Terusik-usik
Essay 9 November 2015
Kebiasaan senin pagi adalah membaca
koran hari minggu di perpustakaan Sanata Dharma. Ini adalah cara saya untuk
berhemat. Membeli koran tidak dilakukan karena perpus sudah menyediakan beragam
koran. Semoga yang seperti saya ini tidak banyak karena dua hal. Satu,
penjualan koran akan menurun drastis dan dua, perpus akan penuh sesak.
Hahahahha..... memang agak impossible. Jadi tak perlu khawatirlah dengan orang
macam saya ini karena kiranya satu dari seribu saja kok. Kalau anda ingin tahu
alasan paling fundamental, silahkan hubungi WA saya di 085743773301. Sengaja
tidak saya tulis di sini karena sangat innocent, hahahhaha.
Ada dua hal yang cukup mengusik-usik
hati dan pikiran saya dari koran minggu kemarin. Pertama, saya jadi tergoda
untuk merenungkan kembali tentang surat edaran Kapolri yang pada intinya ingin
menegaskan kembali pasal ITE. Kedua, ada tulisan menggelitik: Banyu segara diuyahi // wong tuwo diwarahi.

============

_Permintaan A_
Kata apa saja yang menyusun tulisan menggelitik yang dikutip di akhir esai tentang kebiasaan membaca koran? Jangan sertakan tanda "//".
_Permintaan B_
Apakah setiap pernyataan ini sesuai dengan esai tentang kebiasaan membaca koran? Jawab ya atau tidak, lalu kutip kata-kata esai yang menentukannya.
(i) Penulis membeli koran setiap minggu.
(ii) Esai ini bertanggal 9 November 2015.
(iii) Surat edaran Kapolri pada intinya ingin menegaskan kembali pasal ITE.
_Permintaan C_
Jawablah pertanyaan ini berdasarkan esai tentang kebiasaan membaca koran.
(i) Di perpustakaan mana penulis membaca koran hari minggu?
(ii) Kapan penulis biasanya membaca koran tersebut?
(iii) Menurut perkiraan penulis, berapa banyak orang yang seperti dirinya?
Baris-baris data merupakan bahan tersendiri yang tidak berkaitan dengan esai ini.

_Bagian Data_
============

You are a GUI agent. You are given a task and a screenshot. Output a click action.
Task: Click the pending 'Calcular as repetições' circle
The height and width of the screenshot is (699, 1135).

============

_Hasil A_
Banyu, segara, diuyahi, wong, tuwo, diwarahi

_Hasil B_
(i) Tidak: "Membeli koran tidak dilakukan karena perpus sudah menyediakan beragam koran."
(ii) Ya: "Essay 9 November 2015"
(iii) Ya: "surat edaran Kapolri yang pada intinya ingin menegaskan kembali pasal ITE"

_Hasil C_
(i) Di perpustakaan Sanata Dharma.
(ii) Pada Senin pagi.
(iii) Satu dari seribu saja.